Re: Scheduled Transfer Protocol on Linux

From: Larry McVoy (lm@bitmover.com)
Date: Sun Feb 13 2000 - 03:11:08 EST


: > Once again, you haven't answered the questions. How many locks would
: > it take? Why is it that there are no examples of systems that work like
: > what you describe and basically all real examples (Solaris, IRIX, AIX,
: > HP-UX) work like what I describe?
:
: I'm not saying it is a trivial problem. The locking in IRIX isn't that bad,

It's not? And your basis for that statement is what? Have you sat
watching the lock traffic with a logic analyzer on an IRIX machine?
Have you talked to someone who has? Have you counted the locks?
How about the classes of locks? Have you talked to the hardware people
who have to make hardware which supports your use of locks? Do you
know what percentage of the coherency directories on an origin are
used up by OS traffic vs application traffic?

: but it is impossible to give a figure on the number of locks because the
: number changes based on load on the various components. I don't have an
: figure, and I'm not about to make one up off the top of my head.

Are you arguing that the IRIX locking is fine, without any data whatsoever
to support that point of view? When I was at SGI, I spent a fair amount
of time looking at this, from a software position and a hardware position,
and it was a really common topic of discussion amongst the engineers.
It was widely agreed that the locking was a huge problem and the OS,

        NOT THE APPLICATION, the OS,

stressed the locking hardware way beyond what it was capable of supporting.

Kind of seems counter to what you are saying, doesn't it?

: My original point was that no vendor has sucessfully solved the problem of
: having a kernel that scales well and is light weight enough to work in
: embedded applications as well.

So, your position is "Linux isn't light enough to do the embedded job so
let's bloat it up so we can handle the 64 processor case". Let's see.
Millions of disk drives, millions of laptops, millions of small devices.
How many 64 processor systems installed the world? Come again?

: > : The locking model can be clearly formulated and intuitive on each
: > Can it? Like I said, 3 times I think, please point me at an example
: > of it. Multi threading is a well understood area, quite mature, so there
: > should be no problem trotting out a mature, multi threaded OS which is
: > not a locking nightmare. So _where_ is it?
: >
: > And if you can't find it, ask yourself why not?
:
: Because it isn't a trivial problem, and it is something that takes many
: man-years of work.

That's just dodging the question. We've had many years of multithreading,
VMS, UNIX, all sorts of operating systems are threaded. So where's the
one shining example which proves your point?
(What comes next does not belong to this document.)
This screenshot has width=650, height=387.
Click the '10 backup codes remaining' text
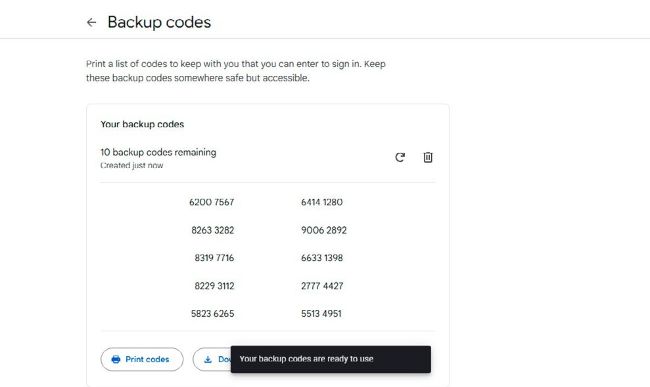(158, 152)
The problem with your position is that given the fact that there are
years of threading experience behind us, the only answer which makes
sense is that the people who came before you didn't have the talent to
get their locking model right. You keep asserting that it can be done
and that sort of looks like you think you are smarter than the collective
experience of the last 20 years of OS engineers.

As much as I would love to think that you are that smart, statistics
are heavily against it. If we can postulate that you are as good as the
best who have come before you, but no better, then it seems a foregone
conclusion that letting you go to town on the locking problem would
result in another IRIX or Solaris.

I certainly don't speak for the rest of the kernel guys, but I'll bet
that IRIX/Solaris is not where they want Linux to go.

: > First of all, we're talking numbers for SMP platforms, which should make
: > it even easier for you to make your point - a distributed system usually
: > has much higher latency so the numbers would be dramatically lower,
: > they have to be, think about it.
:
: I didn't have time to read the papers, so I assumed you were making a case for
: small clusters being better.

So, in summary, you don't have any data, your theories seem unsupported
by either the written work in the field or practical experience, and
you don't have time to read anything which might educate you, but you
still have plenty of opinions.

Well, you have chutzpah, I'll give you that.